Oct. 30 (Bloomberg) -- India’s rupee rose, erasing earlier losses, on optimism global funds will boost purchases of the nation’s stocks as economists predict the Federal Reserve will maintain its record stimulus.
The U.S. monetary authority will keep buying $85 billion of bonds each month until March, according to a Bloomberg poll of economists, as data yesterday showed U.S. consumer confidence fell and an Oct. 22 report revealed jobs growth slowed in September. The S&P BSE Sensex Index of shares climbed to a record close as exchange data showed global funds bought a net $2.5 billion of Indian stocks this month through yesterday.
“The Fed is unlikely to dent equity sentiment,” analysts at Barclays Plc, including Cagdas Aksu in London, wrote in a research report today. “We expect no changes to Fed policy and few changes to the statement.”
The rupee rose 0.1 percent to 61.2375 per dollar in Mumbai after dropping as much as 0.4 percent, according to prices from local banks compiled by Bloomberg.

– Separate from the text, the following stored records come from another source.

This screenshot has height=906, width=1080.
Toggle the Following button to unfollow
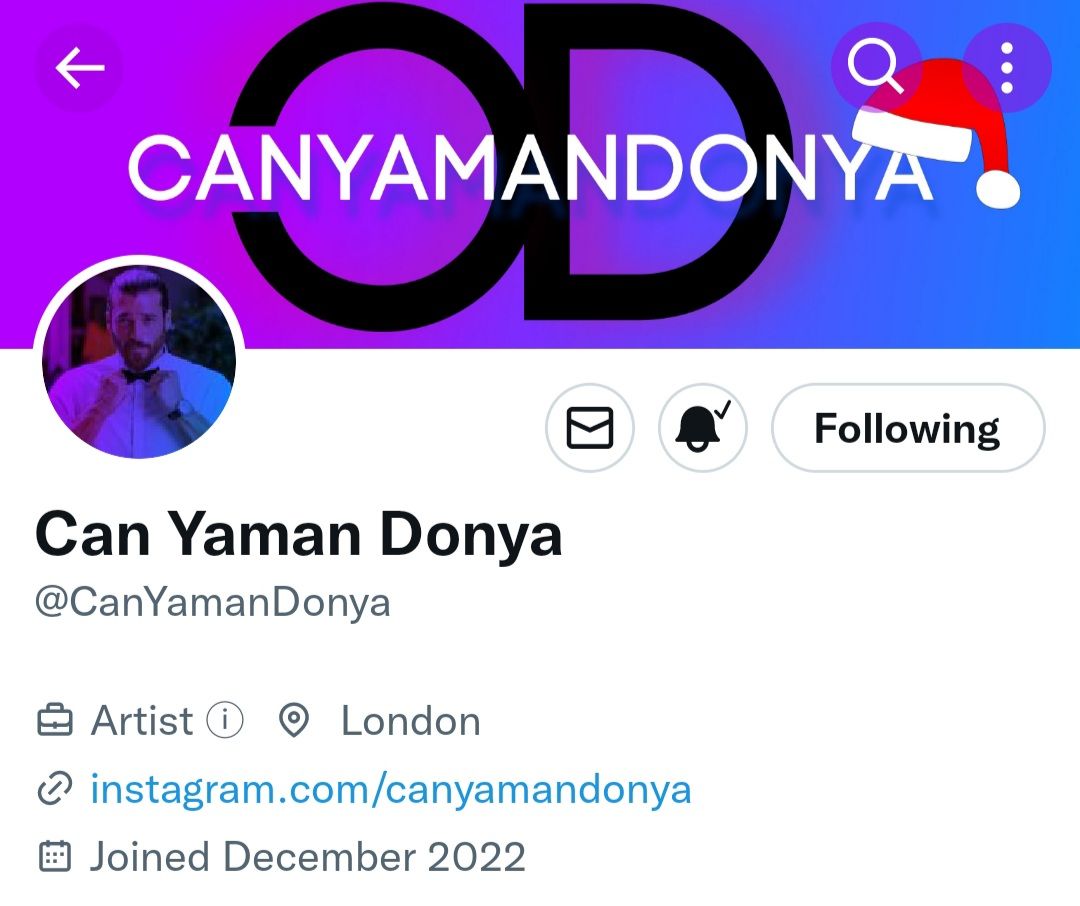pyautogui.click(x=908, y=428)
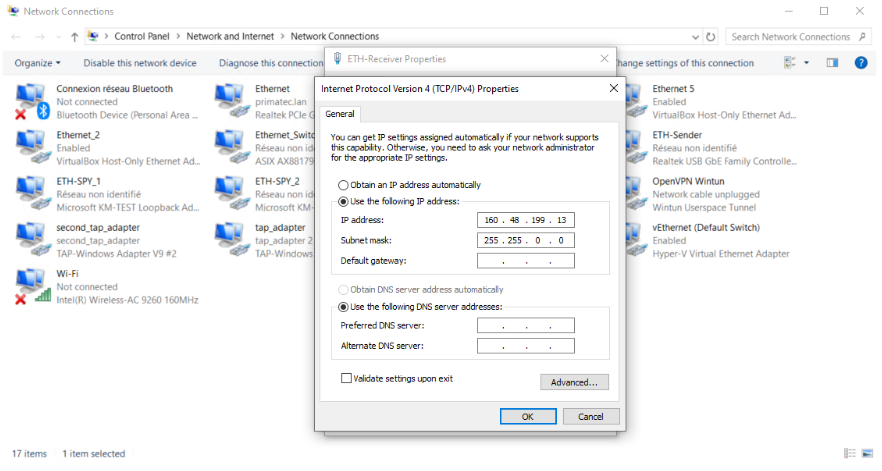This screenshot has height=471, width=882.
Task: Select the second_tap_adapter icon
Action: pyautogui.click(x=31, y=239)
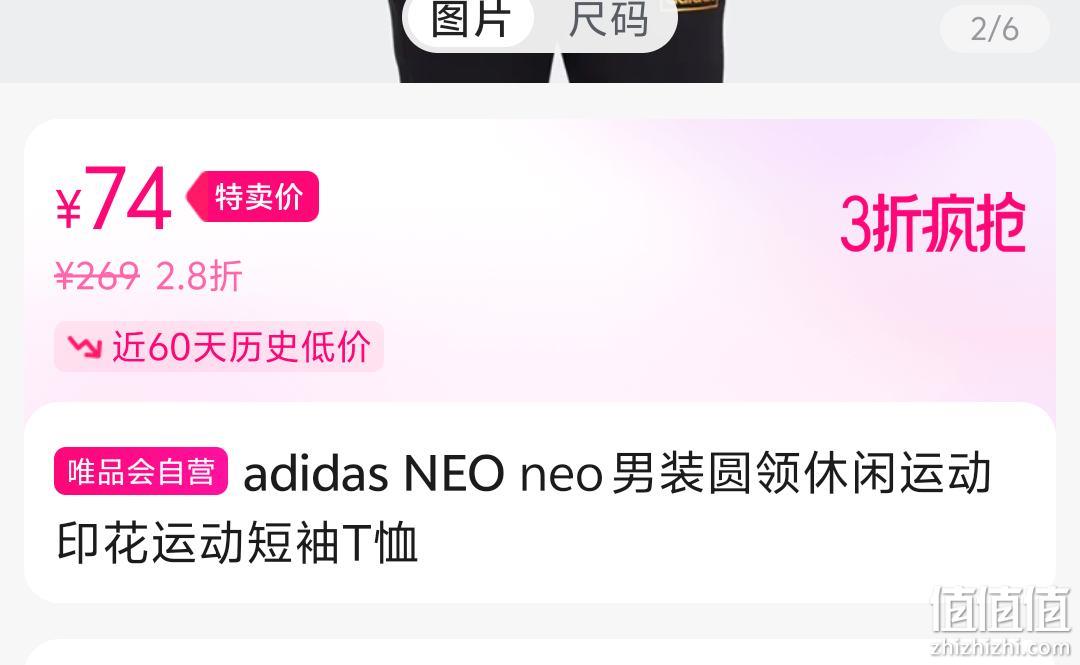Viewport: 1080px width, 665px height.
Task: Tap the yen symbol before 74
Action: 69,208
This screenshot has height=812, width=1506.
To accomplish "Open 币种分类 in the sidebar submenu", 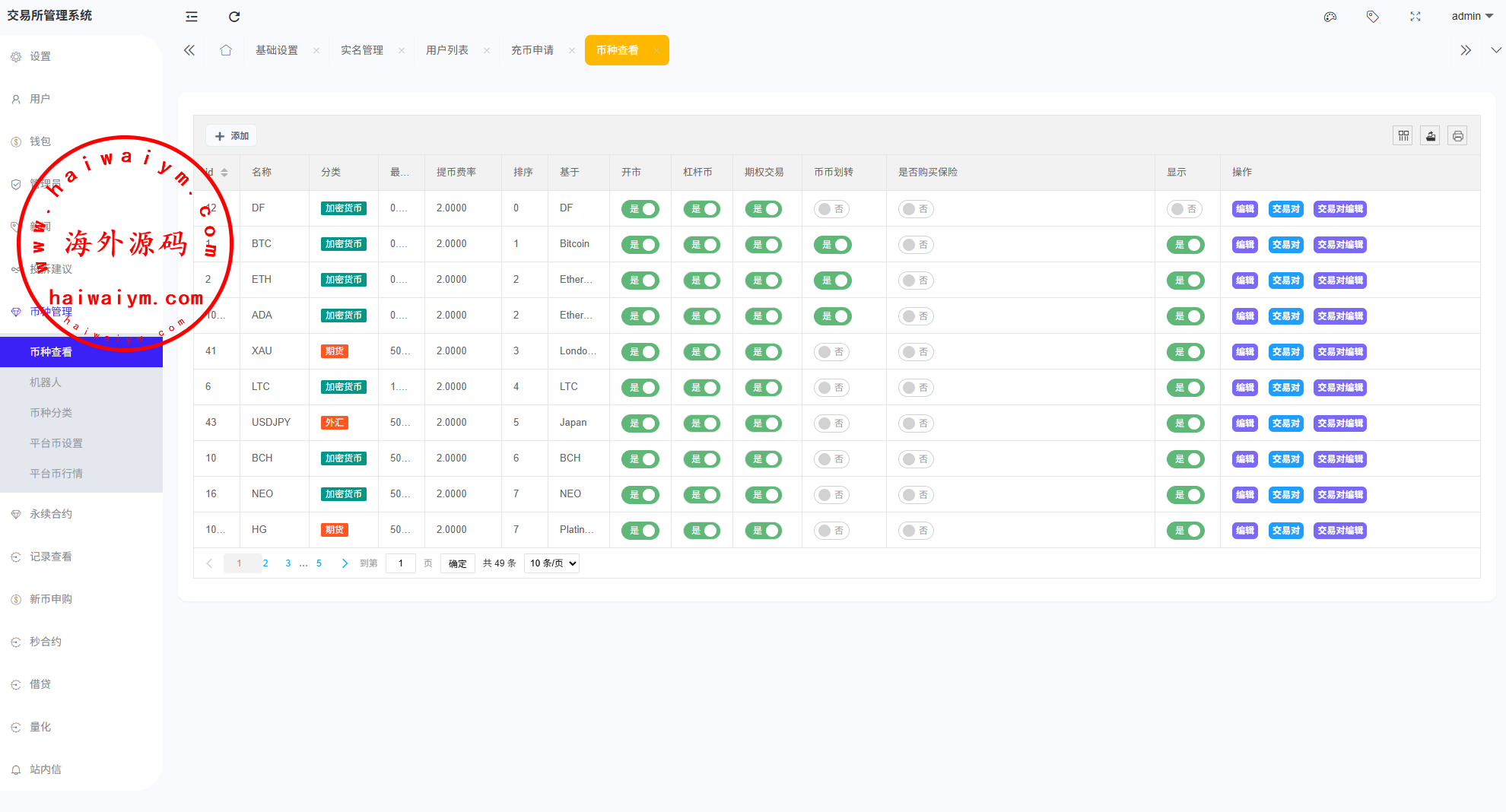I will 51,413.
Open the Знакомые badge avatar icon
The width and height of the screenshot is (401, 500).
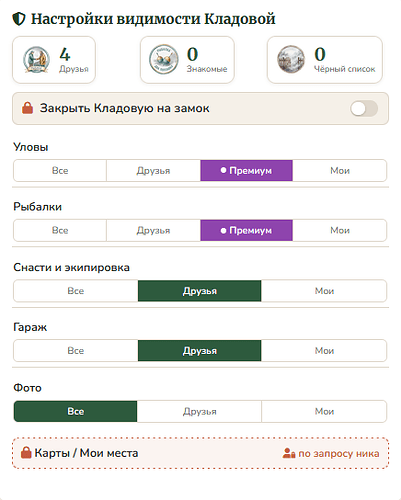[x=164, y=60]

One-month implied volatility, a gauge of expected moves in the exchange rate used to price options, dropped 71 basis points, or 0.71 percentage point, to 9.74 percent.

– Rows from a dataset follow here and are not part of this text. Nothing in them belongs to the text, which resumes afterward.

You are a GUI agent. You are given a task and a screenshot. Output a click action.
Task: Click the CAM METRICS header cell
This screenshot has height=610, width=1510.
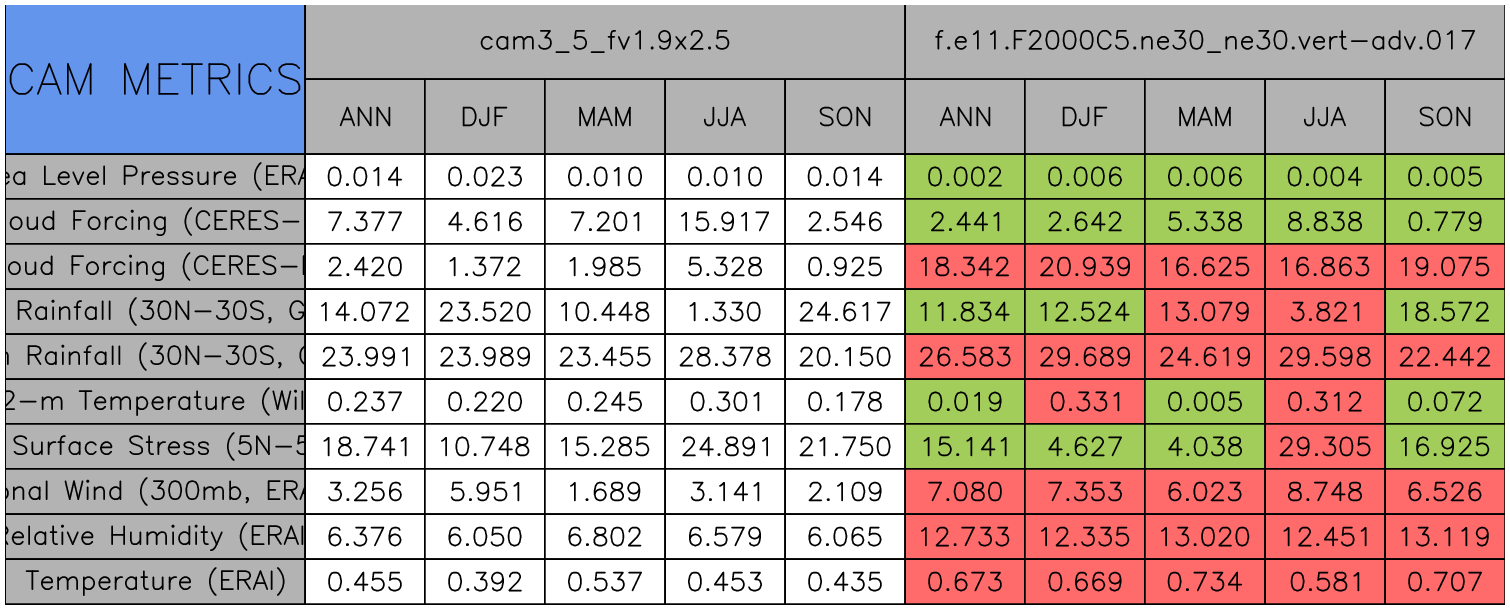pyautogui.click(x=155, y=79)
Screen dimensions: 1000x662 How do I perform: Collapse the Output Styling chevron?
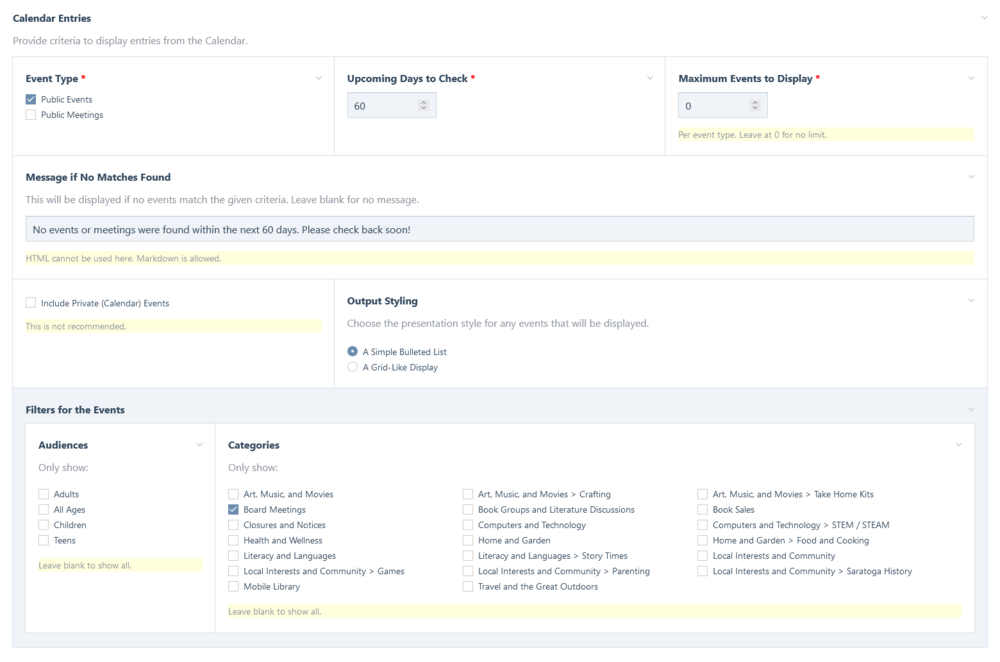tap(971, 300)
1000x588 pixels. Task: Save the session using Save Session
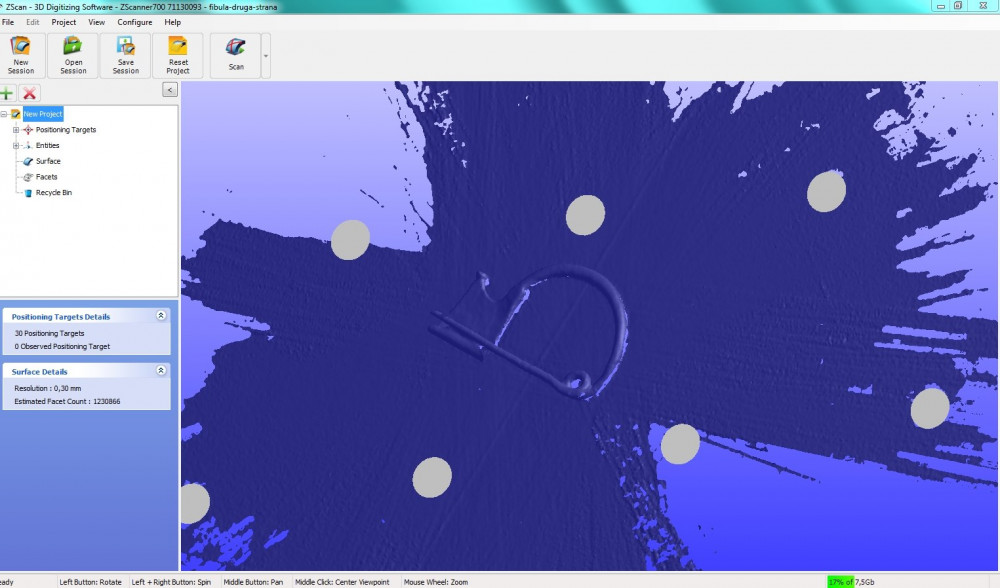click(x=126, y=55)
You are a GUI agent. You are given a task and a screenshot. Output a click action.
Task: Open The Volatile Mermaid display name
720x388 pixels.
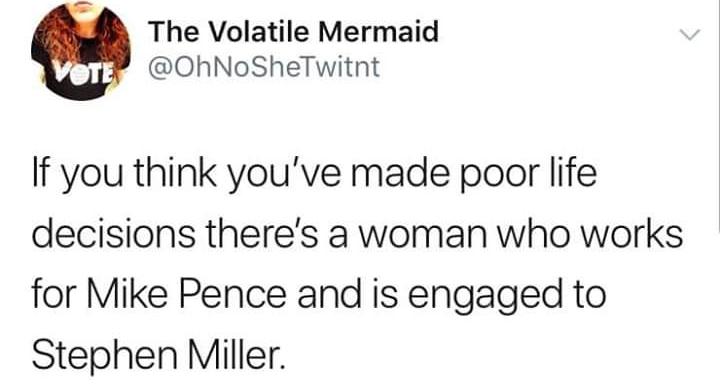293,32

India’s central bank yesterday raised its benchmark repurchase rate to 7.75 percent from 7.50 percent to fight accelerating inflation, while further easing emergency liquidity curbs that were imposed in July to support the rupee.
Three-month onshore rupee forwards rose 0.3 percent to 62.54 per dollar, data compiled by Bloomberg show. Offshore non-deliverable contracts advanced 0.2 percent to 62.70. Forwards are agreements to buy or sell assets at a set price and date. Non-deliverable contracts are settled in dollars.